In the image above, since there are only approximately 100 points simulated, the black line is not a close match to the yellow line. However, as we increase the intensity to simulate, the simulated density converges to the true density.

Each line can be individually toggled via the checkboxes on the right hand side. As for the other controls, the \(y\)-range slider changes the limits of the \(y\) axis, while the toggle log button allows the user to put the \(y\)-axis on a logarithmic scale.

The crosshairs on this plot are also able to be toggled on and off via the toggle crosshairs checkbox. As we’ve seen, these crosshairs change with \(s\). The vertical line shows \(x = K'(s)\), whilst the horizontal line shows the saddlepoint approximation at \(x=K'(s)\).

Here I demonstrate changing the appearance of the saddlepoint approximation plot:

The Tilted Density Plot

To see the tilted plot, we can click on the second tab in the tab box:

Here is what the tilted density plot looks like for the Gamma(2.25, 1.15) distribution:

Just like in the saddlepoint approximation plot, the user is able to toggle on and off each of the lines. There are five lines, so turning them all on at once can be overwhelming. First, let’s talk about the two lines visible in the image above.

  • The tilted distribution draws the true distribution (in this case, the Gamma(2.25, 1.15) distribution) which has been exponentially tilted by the selected value of \(s\). Recall that the probability density function of the \(s\)-tilted density is \(f(x)\exp\{sx − K(s)\}\) where \(f(x)\) is the pdf of the true density.
  • The normal approximation line draws a normal approximation to this tilted distribution. This has the same mean and variance as the tilted density – that is, it has mean \(K'(s)\) and variance \(K''(s)\).

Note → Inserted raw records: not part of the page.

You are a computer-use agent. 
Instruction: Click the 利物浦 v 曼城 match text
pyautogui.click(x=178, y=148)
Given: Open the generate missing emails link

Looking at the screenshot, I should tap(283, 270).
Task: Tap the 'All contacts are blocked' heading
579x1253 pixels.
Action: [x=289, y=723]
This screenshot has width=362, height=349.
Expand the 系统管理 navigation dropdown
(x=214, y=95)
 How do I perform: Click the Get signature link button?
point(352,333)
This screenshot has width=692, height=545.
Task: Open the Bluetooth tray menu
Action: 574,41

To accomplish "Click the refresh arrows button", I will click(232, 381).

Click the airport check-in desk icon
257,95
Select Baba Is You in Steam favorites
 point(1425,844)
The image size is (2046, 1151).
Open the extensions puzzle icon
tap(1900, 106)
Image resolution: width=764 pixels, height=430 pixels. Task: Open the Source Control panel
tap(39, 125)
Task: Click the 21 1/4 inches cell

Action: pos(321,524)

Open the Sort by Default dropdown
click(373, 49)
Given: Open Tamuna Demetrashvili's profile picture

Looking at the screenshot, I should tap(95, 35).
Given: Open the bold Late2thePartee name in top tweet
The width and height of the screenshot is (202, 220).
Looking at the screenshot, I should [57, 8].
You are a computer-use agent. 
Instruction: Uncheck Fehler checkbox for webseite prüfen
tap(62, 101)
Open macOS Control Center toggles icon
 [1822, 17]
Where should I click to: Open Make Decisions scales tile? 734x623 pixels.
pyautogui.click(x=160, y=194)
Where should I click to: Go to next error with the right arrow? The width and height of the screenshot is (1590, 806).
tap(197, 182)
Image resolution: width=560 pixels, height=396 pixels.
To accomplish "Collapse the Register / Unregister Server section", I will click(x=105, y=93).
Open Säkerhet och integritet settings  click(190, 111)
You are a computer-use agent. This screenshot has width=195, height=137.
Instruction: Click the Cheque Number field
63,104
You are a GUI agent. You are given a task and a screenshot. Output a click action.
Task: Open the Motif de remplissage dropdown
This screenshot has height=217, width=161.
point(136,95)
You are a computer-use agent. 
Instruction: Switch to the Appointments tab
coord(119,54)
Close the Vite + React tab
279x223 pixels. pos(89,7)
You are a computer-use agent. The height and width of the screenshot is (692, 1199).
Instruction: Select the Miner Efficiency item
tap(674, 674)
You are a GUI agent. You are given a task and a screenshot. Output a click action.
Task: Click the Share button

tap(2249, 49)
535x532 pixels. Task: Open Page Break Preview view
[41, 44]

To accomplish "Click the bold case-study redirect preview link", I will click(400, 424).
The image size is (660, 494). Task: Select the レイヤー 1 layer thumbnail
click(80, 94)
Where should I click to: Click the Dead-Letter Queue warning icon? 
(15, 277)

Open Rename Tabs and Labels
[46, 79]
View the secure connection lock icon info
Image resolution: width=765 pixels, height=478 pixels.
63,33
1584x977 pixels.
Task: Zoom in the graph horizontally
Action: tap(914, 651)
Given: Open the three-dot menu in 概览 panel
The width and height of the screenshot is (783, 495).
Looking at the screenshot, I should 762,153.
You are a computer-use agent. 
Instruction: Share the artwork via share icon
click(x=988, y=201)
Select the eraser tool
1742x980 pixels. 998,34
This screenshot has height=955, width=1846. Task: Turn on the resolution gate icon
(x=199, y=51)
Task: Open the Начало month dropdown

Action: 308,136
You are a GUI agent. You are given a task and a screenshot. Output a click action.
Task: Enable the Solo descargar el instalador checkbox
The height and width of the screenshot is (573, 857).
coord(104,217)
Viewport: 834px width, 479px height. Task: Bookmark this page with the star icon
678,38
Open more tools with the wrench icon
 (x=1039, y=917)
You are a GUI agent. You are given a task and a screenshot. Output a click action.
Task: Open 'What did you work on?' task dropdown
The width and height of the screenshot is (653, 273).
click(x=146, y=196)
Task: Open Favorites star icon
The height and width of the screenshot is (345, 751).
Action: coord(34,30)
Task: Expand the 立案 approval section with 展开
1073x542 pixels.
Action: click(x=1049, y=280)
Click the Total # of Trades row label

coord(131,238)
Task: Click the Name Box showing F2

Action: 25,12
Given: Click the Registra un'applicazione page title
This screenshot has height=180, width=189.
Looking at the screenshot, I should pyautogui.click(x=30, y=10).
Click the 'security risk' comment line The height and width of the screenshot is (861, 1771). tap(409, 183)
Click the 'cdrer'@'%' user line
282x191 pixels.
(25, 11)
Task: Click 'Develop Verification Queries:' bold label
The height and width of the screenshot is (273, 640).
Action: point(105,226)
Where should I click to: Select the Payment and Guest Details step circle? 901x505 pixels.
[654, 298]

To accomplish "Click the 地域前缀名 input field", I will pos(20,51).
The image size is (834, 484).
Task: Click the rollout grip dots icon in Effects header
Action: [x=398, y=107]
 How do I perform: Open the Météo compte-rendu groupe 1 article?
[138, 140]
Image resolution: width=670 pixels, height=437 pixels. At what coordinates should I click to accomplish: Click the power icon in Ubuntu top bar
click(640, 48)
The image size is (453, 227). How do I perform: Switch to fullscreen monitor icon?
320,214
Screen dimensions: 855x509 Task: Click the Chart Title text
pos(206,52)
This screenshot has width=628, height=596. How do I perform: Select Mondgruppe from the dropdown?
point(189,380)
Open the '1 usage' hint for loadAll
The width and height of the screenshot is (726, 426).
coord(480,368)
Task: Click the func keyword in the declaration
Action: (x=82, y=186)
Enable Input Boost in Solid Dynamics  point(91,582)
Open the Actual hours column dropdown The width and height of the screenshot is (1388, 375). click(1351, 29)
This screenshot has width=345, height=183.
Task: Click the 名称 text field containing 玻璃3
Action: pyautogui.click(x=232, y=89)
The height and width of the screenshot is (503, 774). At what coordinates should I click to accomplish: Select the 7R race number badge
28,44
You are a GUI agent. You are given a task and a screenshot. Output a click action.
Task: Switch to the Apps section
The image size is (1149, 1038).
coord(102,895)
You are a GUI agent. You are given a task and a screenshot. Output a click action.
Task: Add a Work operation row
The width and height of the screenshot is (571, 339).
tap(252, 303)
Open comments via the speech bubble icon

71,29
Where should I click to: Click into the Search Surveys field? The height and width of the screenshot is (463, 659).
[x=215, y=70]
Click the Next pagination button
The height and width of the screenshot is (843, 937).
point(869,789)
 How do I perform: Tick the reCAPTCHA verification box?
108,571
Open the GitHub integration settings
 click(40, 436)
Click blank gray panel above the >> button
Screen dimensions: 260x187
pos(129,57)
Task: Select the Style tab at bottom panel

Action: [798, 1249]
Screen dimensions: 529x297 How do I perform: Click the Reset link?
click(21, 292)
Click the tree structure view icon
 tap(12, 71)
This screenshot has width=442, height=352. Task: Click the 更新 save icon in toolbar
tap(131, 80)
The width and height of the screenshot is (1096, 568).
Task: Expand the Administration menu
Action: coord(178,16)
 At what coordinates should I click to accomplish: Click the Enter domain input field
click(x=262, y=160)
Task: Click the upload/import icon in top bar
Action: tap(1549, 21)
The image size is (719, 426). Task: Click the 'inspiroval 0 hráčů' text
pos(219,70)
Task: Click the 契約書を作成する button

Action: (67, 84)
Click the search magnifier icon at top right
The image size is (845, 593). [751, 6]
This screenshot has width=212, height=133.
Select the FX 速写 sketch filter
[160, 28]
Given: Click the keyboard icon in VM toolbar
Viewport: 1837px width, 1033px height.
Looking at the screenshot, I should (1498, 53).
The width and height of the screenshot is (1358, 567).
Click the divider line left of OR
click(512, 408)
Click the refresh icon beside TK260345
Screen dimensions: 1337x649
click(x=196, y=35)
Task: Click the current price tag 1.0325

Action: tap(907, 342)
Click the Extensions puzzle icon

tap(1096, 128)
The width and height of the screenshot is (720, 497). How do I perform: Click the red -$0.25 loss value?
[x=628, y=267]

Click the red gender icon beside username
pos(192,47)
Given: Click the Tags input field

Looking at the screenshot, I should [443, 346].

Here are what these two lines look like when we animate an increase in \(s\).

The mean tilted distribution and mean normal distribution lines trace out the mean values of their respective lines, for all values of \(s\). This is easier to explain in video than in words! Here are the normal approximation and mean normal distribution lines toggled on. Note how the former changes with \(s\) but the latter does not.

The final line is the simulated distribution line. This is different to the simulated line in the saddlepoint approximation plot due to the sampling mechanism. In the previous plot, the simulated line includes every simulated point. However, in the tilted distribution plot, the simulated line only shows the density for the visible points in the scatterplot. We have constructed the points in a way which means that the visible points (supposing the intensity to simulate is high enough) approximate the tilted distribution.

If there are insufficient simulated points, such as in the video below, the simulated distribution is not close to the true distribution. Note the red line in the scatterplot representing the maximum value that points can have.

The following video shows the same distribution; this time there is a high intensity to simulate and larger \(y\) range.

The other toggles for this plot - the \(y\) range, log, and crosshairs do the same as the saddlepoint approximation plot. In this case, the centre of the crosshairs point to the peak of the normal approximation to the tilted distribution.

Global Toggles

There are two global toggles at the bottom of the sidebar.

Colourblind mode changes the points so that each colour is also a different shape. It also makes each colour of line a different line style. The \(x\)-range slider changes the limits of the \(x\) axis for all of the three different plots.

The sidebar is also collapsible by clicking on the arrow in the navigation bar!

Choosing K’(s) vs choosing s

So far we have discussed what happens when we change \(s\). In practice, rather than selecting \(s\), it is more useful to select the mean of the tilted distribution, i.e. \(K'(s)\). There is an option in the application to be able to select \(K'(s)\) instead of \(s\); we can see what this looks like here:

Note that at the top of the scatterplot, we can see the values of both \(s\) and \(K'(s)\), no matter the mode that is selected.